Category Archives: Not Recommended

The Frontier Experience (1975, Barbara Loden)

The strange thing about The Frontier Experience is how it’s really bad with exposition for an educational film. Watching it, you can imagine an accompanying quiz and if the filmmakers do acknowledge the potential test question instead of just ignoring it, they treat the plot point or detail like a secret. I’m sure if I’d watched Frontier Experience is third or fourth grade I’d have gotten a C on the quiz. Though I don’t think I got Cs in third or fourth grade; I wouldn’t have failed, but I wouldn’t have gotten everything. Because it’s often easy to zone out during the film. It’s blandly American exceptionalism with some period specific details and sympathetic characters.

Even if none of the performances are particularly good. Except Phyllis McNeely as the kindly neighbor woman who likes having another woman living around even though it doesn’t end up meaning anything other than the exposition dump. How many women live in a ten mile radius besides McNeely and lead (and director and producer) Loden… A, 3, B, 2, or C, none. But McNeely’s good. In her scene and a quarter.

Frontier doesn’t have any opening titles, at least not with credits, so I wasn’t sure if Loden also directed the short or also wrote the short (in addition to starring in it). I thought it was writing, which seemed to make sense as the directing often sabotages Loden’s performance. Frontier Experience has a (light) handful of artistic ambitions. For example, Loden tries to do a fun footrace thing but doesn’t shoot it well. So it seems like she wouldn’t have directed it, because nothing seems to be in sync. But no, Loden did direct; Joan Micklin Silver wrote the script, which starts a lot better than it finishes. Including with the diary entries Loden’s writing as time moves on. Frontier starts with her moving out to Kansas with her family to homestead. The husband’s Roger Hoffman. He’s a man with dreams, the expository dialogue to convey them, but not the performance to make them interesting. There are a lot of wanting performances in the film. Educational film really does mean “don’t care.”

But until the third act, I kind of assumed Frontier Experience at least wouldn’t choke on the ending. But for the jingoism, it’d be fine. The jingoism ruins it and makes Frontier Experience seem a lot less like an educational film than disinterested propaganda.

1/3Not Recommended

CREDITS

Produced and directed by Barbara Loden; written by Joan Micklin Silver; director of photography, Nicholas T. Proferes; edited by Proferes; music by John Duffy; released by the Learning Corporation of America.
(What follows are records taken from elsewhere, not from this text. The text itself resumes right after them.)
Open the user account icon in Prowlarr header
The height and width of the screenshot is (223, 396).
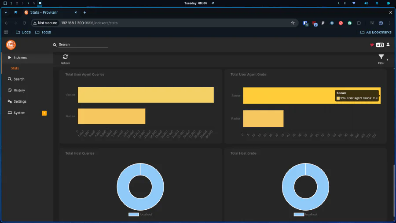coord(388,45)
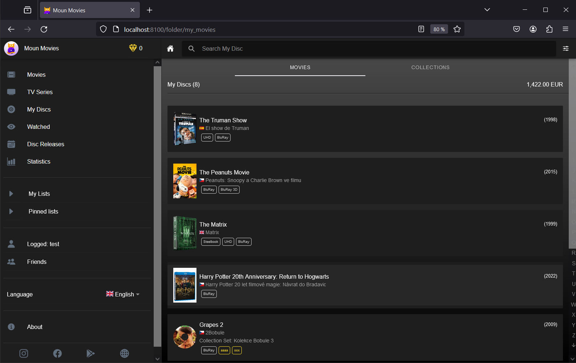Open the English language dropdown
The image size is (576, 363).
[x=123, y=294]
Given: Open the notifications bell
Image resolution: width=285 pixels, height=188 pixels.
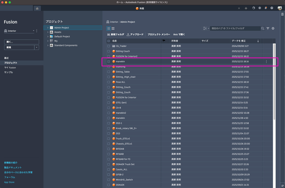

Starring Barbara Loden (Delilah Fowler), Roger Hoffman (George Fowler), Tim Petty (Eugene), Sharon O’Donnell (Caroline), Kelly Heft (Alice), John Peirson (Ned), Cecil Friend (John Crawford), Phyllis McNeely (Mrs. Polk), and Leroy Deewall (Mr. Polk).


Alien: Harvest (2019, Benjamin Howdeshell)

Alien: Harvest operates at that all too familiar intersection of bad and stupid. It’s a stupid idea badly executed, though it’s not clear whose at fault for each. For instance, the short is about four survivors on a space ship trying to get the lifeboat before the ship blows up in seven (or eight) minutes. It’s a seven or eight minute short. You’d think it’d be real-time… but no. So who decided to do stylistically weak montage (the second time jump, the first they just cut), director Howdeshell or writer Craig Dewey?

Howdeshell’s direction is bad throughout, sure, but Dewey’s writing is stupid throughout too. For instance, how is it possible no one in the Alien universe knows how to read a motion tracker? Especially given lead (or at least character given the most reaction shots) Agnes Albright ought to know how to read one, given her character’s background. Though Albright’s background is yet another of the script’s stupidities; for an officially produced “Alien Universe” short, Harvest plays pretty fast and loose with the franchise “rules.” And always just for shock value. Dewey and Howdeshell don’t have anything good up their sleeves so they’re just going for the jumps. They don’t get any. They get some eye rolls, which is impressive because it’s usually too stupid to bother wasting the energy to roll the eyes.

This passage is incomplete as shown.